= EXERCISE OBJECTIVE =
Copy each of the following lines word for word, keeping them in the same order.

--- start of RECORDS TO PROCESS ---

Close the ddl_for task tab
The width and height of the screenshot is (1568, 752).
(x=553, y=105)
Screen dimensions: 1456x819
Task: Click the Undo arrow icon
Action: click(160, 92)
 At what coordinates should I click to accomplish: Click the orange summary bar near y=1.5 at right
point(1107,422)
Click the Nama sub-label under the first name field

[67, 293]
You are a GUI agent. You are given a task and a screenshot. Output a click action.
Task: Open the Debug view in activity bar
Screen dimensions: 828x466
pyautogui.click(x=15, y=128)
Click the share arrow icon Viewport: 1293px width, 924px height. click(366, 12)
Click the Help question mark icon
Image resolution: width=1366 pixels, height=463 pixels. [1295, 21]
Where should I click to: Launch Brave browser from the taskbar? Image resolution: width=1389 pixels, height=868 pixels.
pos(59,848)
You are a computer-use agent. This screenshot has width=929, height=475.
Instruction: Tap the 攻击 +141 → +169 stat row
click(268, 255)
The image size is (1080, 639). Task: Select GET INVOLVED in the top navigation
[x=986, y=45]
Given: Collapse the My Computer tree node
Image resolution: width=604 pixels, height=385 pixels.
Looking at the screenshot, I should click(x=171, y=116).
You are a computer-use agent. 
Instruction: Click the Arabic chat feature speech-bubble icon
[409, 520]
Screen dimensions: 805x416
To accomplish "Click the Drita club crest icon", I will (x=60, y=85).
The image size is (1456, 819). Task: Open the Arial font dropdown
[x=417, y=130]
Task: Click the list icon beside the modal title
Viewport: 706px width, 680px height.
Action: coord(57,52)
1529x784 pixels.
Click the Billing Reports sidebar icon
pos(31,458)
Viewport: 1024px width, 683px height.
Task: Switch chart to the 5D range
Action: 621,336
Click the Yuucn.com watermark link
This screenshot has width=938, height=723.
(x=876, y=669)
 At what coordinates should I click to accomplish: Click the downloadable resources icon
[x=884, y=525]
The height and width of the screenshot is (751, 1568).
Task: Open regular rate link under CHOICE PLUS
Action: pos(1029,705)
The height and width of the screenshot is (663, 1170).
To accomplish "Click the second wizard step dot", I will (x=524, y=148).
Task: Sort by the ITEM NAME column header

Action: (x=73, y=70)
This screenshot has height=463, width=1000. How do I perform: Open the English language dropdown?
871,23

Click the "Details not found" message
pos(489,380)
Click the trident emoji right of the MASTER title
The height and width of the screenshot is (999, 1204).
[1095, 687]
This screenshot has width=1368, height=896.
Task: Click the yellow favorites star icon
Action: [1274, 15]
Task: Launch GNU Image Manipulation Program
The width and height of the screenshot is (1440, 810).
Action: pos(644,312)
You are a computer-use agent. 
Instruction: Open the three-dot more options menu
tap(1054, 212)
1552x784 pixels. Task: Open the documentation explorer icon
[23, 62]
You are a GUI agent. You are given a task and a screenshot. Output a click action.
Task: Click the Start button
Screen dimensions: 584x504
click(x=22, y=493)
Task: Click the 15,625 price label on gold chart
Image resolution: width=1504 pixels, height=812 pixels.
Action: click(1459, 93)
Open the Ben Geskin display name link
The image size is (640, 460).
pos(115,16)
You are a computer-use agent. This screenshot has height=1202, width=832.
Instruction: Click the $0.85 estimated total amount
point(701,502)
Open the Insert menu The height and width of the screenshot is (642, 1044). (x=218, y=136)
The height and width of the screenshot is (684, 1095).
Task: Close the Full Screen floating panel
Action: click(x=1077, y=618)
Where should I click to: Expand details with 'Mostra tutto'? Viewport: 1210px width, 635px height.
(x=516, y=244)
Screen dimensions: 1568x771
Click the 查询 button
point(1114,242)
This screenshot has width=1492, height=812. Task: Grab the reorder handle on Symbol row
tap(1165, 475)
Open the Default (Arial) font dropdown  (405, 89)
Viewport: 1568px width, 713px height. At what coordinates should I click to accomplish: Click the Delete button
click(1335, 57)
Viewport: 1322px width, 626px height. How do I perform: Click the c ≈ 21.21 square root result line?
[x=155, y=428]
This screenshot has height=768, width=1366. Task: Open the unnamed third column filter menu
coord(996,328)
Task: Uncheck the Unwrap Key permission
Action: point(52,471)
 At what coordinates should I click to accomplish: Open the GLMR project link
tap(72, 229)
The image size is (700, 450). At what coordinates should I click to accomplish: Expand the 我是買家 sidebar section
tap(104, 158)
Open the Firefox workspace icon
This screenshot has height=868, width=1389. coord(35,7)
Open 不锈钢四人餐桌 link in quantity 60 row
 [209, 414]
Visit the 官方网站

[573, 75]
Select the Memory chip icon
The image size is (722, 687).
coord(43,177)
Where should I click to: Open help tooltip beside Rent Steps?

--- end of RECORDS TO PROCESS ---

= WORKED ANSWER =
Close the ddl_for task tab
The width and height of the screenshot is (1568, 752).
(x=553, y=105)
Screen dimensions: 1456x819
Task: Click the Undo arrow icon
Action: click(160, 92)
 At what coordinates should I click to accomplish: Click the orange summary bar near y=1.5 at right
point(1107,422)
Click the Nama sub-label under the first name field

[67, 293]
You are a GUI agent. You are given a task and a screenshot. Output a click action.
Task: Open the Debug view in activity bar
Screen dimensions: 828x466
pyautogui.click(x=15, y=128)
Click the share arrow icon Viewport: 1293px width, 924px height. click(366, 12)
Click the Help question mark icon
Image resolution: width=1366 pixels, height=463 pixels. [1295, 21]
Where should I click to: Launch Brave browser from the taskbar? Image resolution: width=1389 pixels, height=868 pixels.
pos(59,848)
You are a computer-use agent. This screenshot has width=929, height=475.
Instruction: Tap the 攻击 +141 → +169 stat row
click(268, 255)
The image size is (1080, 639). Task: Select GET INVOLVED in the top navigation
[x=986, y=45]
Given: Collapse the My Computer tree node
Image resolution: width=604 pixels, height=385 pixels.
Looking at the screenshot, I should click(x=171, y=116).
You are a computer-use agent. 
Instruction: Click the Arabic chat feature speech-bubble icon
[409, 520]
Screen dimensions: 805x416
To accomplish "Click the Drita club crest icon", I will (x=60, y=85).
The image size is (1456, 819). Task: Open the Arial font dropdown
[x=417, y=130]
Task: Click the list icon beside the modal title
Viewport: 706px width, 680px height.
Action: coord(57,52)
1529x784 pixels.
Click the Billing Reports sidebar icon
pos(31,458)
Viewport: 1024px width, 683px height.
Task: Switch chart to the 5D range
Action: 621,336
Click the Yuucn.com watermark link
This screenshot has width=938, height=723.
(x=876, y=669)
 At what coordinates should I click to accomplish: Click the downloadable resources icon
[x=884, y=525]
The height and width of the screenshot is (751, 1568).
Task: Open regular rate link under CHOICE PLUS
Action: pos(1029,705)
The height and width of the screenshot is (663, 1170).
To accomplish "Click the second wizard step dot", I will (x=524, y=148).
Task: Sort by the ITEM NAME column header

Action: (x=73, y=70)
This screenshot has height=463, width=1000. How do I perform: Open the English language dropdown?
871,23

Click the "Details not found" message
pos(489,380)
Click the trident emoji right of the MASTER title
The height and width of the screenshot is (999, 1204).
[1095, 687]
This screenshot has width=1368, height=896.
Task: Click the yellow favorites star icon
Action: [1274, 15]
Task: Launch GNU Image Manipulation Program
The width and height of the screenshot is (1440, 810).
Action: pos(644,312)
You are a computer-use agent. 
Instruction: Open the three-dot more options menu
tap(1054, 212)
1552x784 pixels. Task: Open the documentation explorer icon
[23, 62]
You are a GUI agent. You are given a task and a screenshot. Output a click action.
Task: Click the Start button
Screen dimensions: 584x504
click(x=22, y=493)
Task: Click the 15,625 price label on gold chart
Image resolution: width=1504 pixels, height=812 pixels.
Action: click(1459, 93)
Open the Ben Geskin display name link
The image size is (640, 460).
pos(115,16)
You are a computer-use agent. This screenshot has height=1202, width=832.
Instruction: Click the $0.85 estimated total amount
point(701,502)
Open the Insert menu The height and width of the screenshot is (642, 1044). (x=218, y=136)
The height and width of the screenshot is (684, 1095).
Task: Close the Full Screen floating panel
Action: click(x=1077, y=618)
Where should I click to: Expand details with 'Mostra tutto'? Viewport: 1210px width, 635px height.
(x=516, y=244)
Screen dimensions: 1568x771
Click the 查询 button
point(1114,242)
This screenshot has width=1492, height=812. Task: Grab the reorder handle on Symbol row
tap(1165, 475)
Open the Default (Arial) font dropdown  (405, 89)
Viewport: 1568px width, 713px height. At what coordinates should I click to accomplish: Click the Delete button
click(1335, 57)
Viewport: 1322px width, 626px height. How do I perform: Click the c ≈ 21.21 square root result line?
[x=155, y=428]
This screenshot has height=768, width=1366. Task: Open the unnamed third column filter menu
coord(996,328)
Task: Uncheck the Unwrap Key permission
Action: point(52,471)
 At what coordinates should I click to accomplish: Open the GLMR project link
tap(72, 229)
The image size is (700, 450). At what coordinates should I click to accomplish: Expand the 我是買家 sidebar section
tap(104, 158)
Open the Firefox workspace icon
This screenshot has height=868, width=1389. coord(35,7)
Open 不锈钢四人餐桌 link in quantity 60 row
 [209, 414]
Visit the 官方网站

[573, 75]
Select the Memory chip icon
The image size is (722, 687).
coord(43,177)
Where should I click to: Open help tooltip beside Rent Steps?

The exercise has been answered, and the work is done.